Ваня у меня остался ночевать. Идти ему далеко, а ноги ослабли. Точно, говорит, земля из-под ног уходит и порядок нарушился: обе ноги зараз шагать хотят. «Оставайся, – говорю, – при такой походке невозможно по улицам заграничного города: в участок попадешь». – «Спасибо, – говорит, – но между прочим, должен признаться, что как от природы рожден медиумом – не напугайся ночью, если явления начнутся!» – «А что, разве что неприятное может случиться?» – спрашиваю. «Настоящей опасности, – говорит, – от меня нет, а только… разное непонятное и страшное происходит в комнате: сам я, конечно, ничего не помню и не вижу, а другим оно видать. Один раз калоши по комнате ходили и стены плясать начали, в другой раз стол на одну ножку встал, тоже случается – вдруг покажется, что заместо меня свинья лежит. Кажется, конечно. Двери сами растворяются. В печке баба смеется, к себе зовет. Между прочим, – говорит, – однажды неприятный случай из-за этого произошел. Я, – говорит, – при ротмистре шофером был: вот раз он и положил меня с собой в комнате спать. А насчет баб он слабоват очень был. Слышу ночью возню какую-то, вздунул огонь, а барин в печку лезет, а плечи-то мешают. Весь в саже перепачкался! Вот что она, баба-то, с нами делает!»
Ну, посмеялись и легли спать. Я на кровати, а Ваня – на диване. Не сразу заснули, наши святки вспоминали и маленько незаметно поплакали. Все у нас в Рассее лучше. Ваня про заграничного черта вспомнил, который верхом на нем сидел, и говорит: «Никогда нашего черта на заграничного не переменяю!» А я ему и объясняю: всякому свое дорого, а теперь и подавно, и черта нашего земляком признаешь!
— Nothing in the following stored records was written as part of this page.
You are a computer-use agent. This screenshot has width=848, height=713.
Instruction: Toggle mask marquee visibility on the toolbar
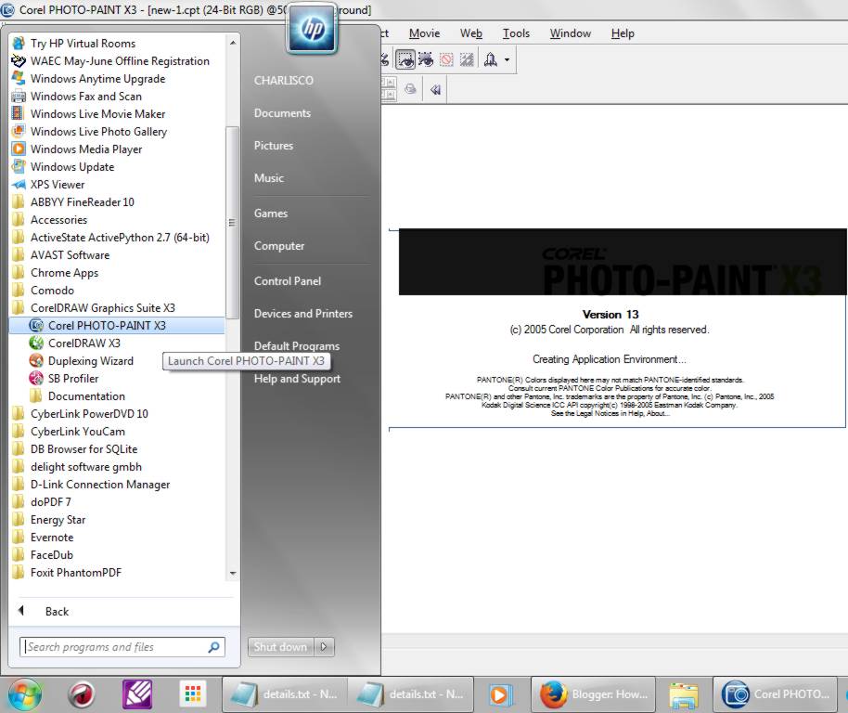406,59

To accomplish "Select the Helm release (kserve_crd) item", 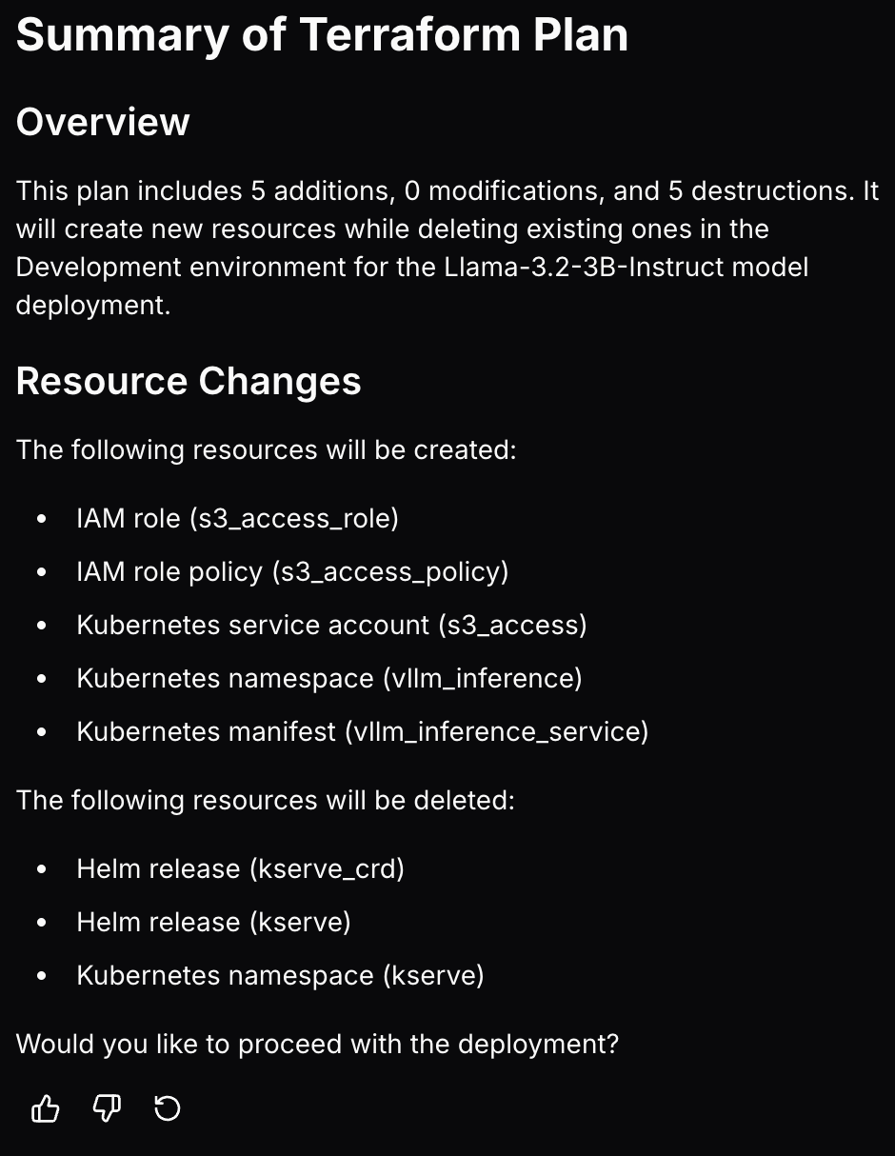I will [x=241, y=869].
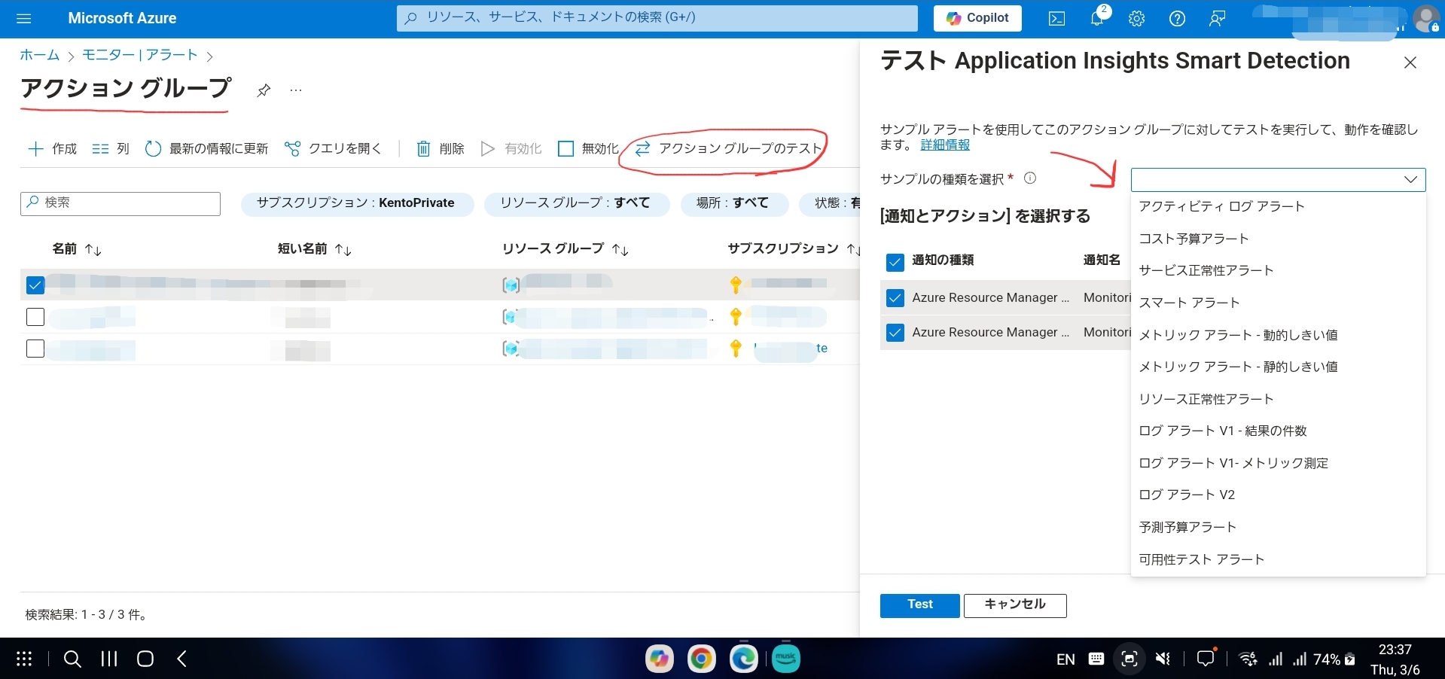This screenshot has height=679, width=1445.
Task: Open the Azure portal hamburger menu
Action: tap(24, 19)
Ну, потосковали и замолчали. Ваня заснул, а мне не спится. Встревожился душой. Потихоньку встал, лампочку зажег и стал остатки допивать… Потом задремал, что ли, у стола – не помнится. Думаю, что началось в сновидении, а потом и глаза раскрыл, продолжается… Что такое? На диване, заместо Вани, черт лежит! Протер глаза – черт. Наш собственный русский черт! Довольно долго я его издали разглядывал, и никакого страху! Вот, думаю, в Рассее родился, до тридцати трех годов прожил, а видеть своего черта не доводилось. Вот когда свидеться пришлось! Маленько не такой, как себе раньше представлял. Ежели большого худого пегого и бородатого козла до пупка так обстричь под гребешок да копыто покрепче и повыше дать – вот он и черт! Вся разница в хвосте: вроде как змея мохнатая.
Смотрю, и охота мне узнать, откуда он? Может, из нашей Донской области? Может, что про нашу станицу порасскажет? Гляжу и плачу! Точно сродственник! И так погладить его охота по шерсти мохнатой, а будить жалко: по всему видать, что изустал, измучился, и теперь дороже сна ему ничего на свете нет. Может, выпьет, погреется? У меня спирт остался, долго ли водочку изготовить? Вздохнул, жалко стало его: по всему видать, что бежать из Рассей и ему пришлось. Тоже, значит, беженец, как и наш брат русский человек. Даже слеза из глаз покатилась. Отыскал бутылку со спиртом, приготовил водочку, два стаканчика поставил, соленый огурчик на ломтики порезал (и рад бы хорошую закусочку дать, да ничего не осталось!).